> [TASK DIRECTIONS] All lines from the one including "Kinder Schnürschuhe (111, 2490)" to the bottom of the entries below should be repeated exactly, both ends kept.

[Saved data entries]
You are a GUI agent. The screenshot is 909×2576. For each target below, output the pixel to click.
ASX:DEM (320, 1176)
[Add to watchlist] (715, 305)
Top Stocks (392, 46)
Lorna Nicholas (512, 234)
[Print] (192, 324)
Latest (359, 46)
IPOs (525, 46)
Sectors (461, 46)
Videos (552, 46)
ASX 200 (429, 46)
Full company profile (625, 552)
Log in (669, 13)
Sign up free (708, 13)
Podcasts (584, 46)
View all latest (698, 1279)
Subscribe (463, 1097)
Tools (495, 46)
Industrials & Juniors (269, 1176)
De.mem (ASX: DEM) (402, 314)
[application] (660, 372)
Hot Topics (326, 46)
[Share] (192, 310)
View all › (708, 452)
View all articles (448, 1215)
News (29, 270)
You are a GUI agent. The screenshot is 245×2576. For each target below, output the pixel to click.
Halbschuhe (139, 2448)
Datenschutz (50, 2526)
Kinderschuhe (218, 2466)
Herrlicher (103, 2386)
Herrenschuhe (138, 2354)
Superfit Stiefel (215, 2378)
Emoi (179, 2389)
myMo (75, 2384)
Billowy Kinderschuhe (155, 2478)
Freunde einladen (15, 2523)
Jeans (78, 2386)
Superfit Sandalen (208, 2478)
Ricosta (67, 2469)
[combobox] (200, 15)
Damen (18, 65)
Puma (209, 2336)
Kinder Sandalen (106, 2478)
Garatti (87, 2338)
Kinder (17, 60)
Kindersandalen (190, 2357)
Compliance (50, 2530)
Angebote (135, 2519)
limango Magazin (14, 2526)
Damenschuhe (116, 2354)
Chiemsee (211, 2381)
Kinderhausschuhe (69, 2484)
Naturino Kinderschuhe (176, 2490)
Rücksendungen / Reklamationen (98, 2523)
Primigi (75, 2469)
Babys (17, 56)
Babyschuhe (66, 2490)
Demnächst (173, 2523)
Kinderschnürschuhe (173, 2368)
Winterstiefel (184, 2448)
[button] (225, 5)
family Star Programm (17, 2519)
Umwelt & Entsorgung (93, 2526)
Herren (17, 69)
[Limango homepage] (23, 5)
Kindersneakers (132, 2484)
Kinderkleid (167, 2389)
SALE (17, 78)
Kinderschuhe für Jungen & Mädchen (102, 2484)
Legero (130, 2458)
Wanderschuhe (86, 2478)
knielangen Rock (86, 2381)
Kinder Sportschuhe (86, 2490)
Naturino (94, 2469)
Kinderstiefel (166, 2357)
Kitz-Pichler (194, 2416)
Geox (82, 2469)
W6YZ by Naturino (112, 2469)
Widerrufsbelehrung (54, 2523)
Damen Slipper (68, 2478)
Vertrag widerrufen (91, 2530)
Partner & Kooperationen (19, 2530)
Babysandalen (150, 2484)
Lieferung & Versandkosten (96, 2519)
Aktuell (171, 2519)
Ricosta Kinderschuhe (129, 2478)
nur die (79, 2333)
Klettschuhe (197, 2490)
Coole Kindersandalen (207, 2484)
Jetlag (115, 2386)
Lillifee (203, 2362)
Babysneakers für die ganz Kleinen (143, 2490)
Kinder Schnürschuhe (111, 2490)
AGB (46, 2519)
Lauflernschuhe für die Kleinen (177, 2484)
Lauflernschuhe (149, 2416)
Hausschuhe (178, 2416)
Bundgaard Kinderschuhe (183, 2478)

> [ANSWER TO THE EXERCISE]
Kinder Schnürschuhe (111, 2490)
AGB (46, 2519)
Lauflernschuhe für die Kleinen (177, 2484)
Lauflernschuhe (149, 2416)
Hausschuhe (178, 2416)
Bundgaard Kinderschuhe (183, 2478)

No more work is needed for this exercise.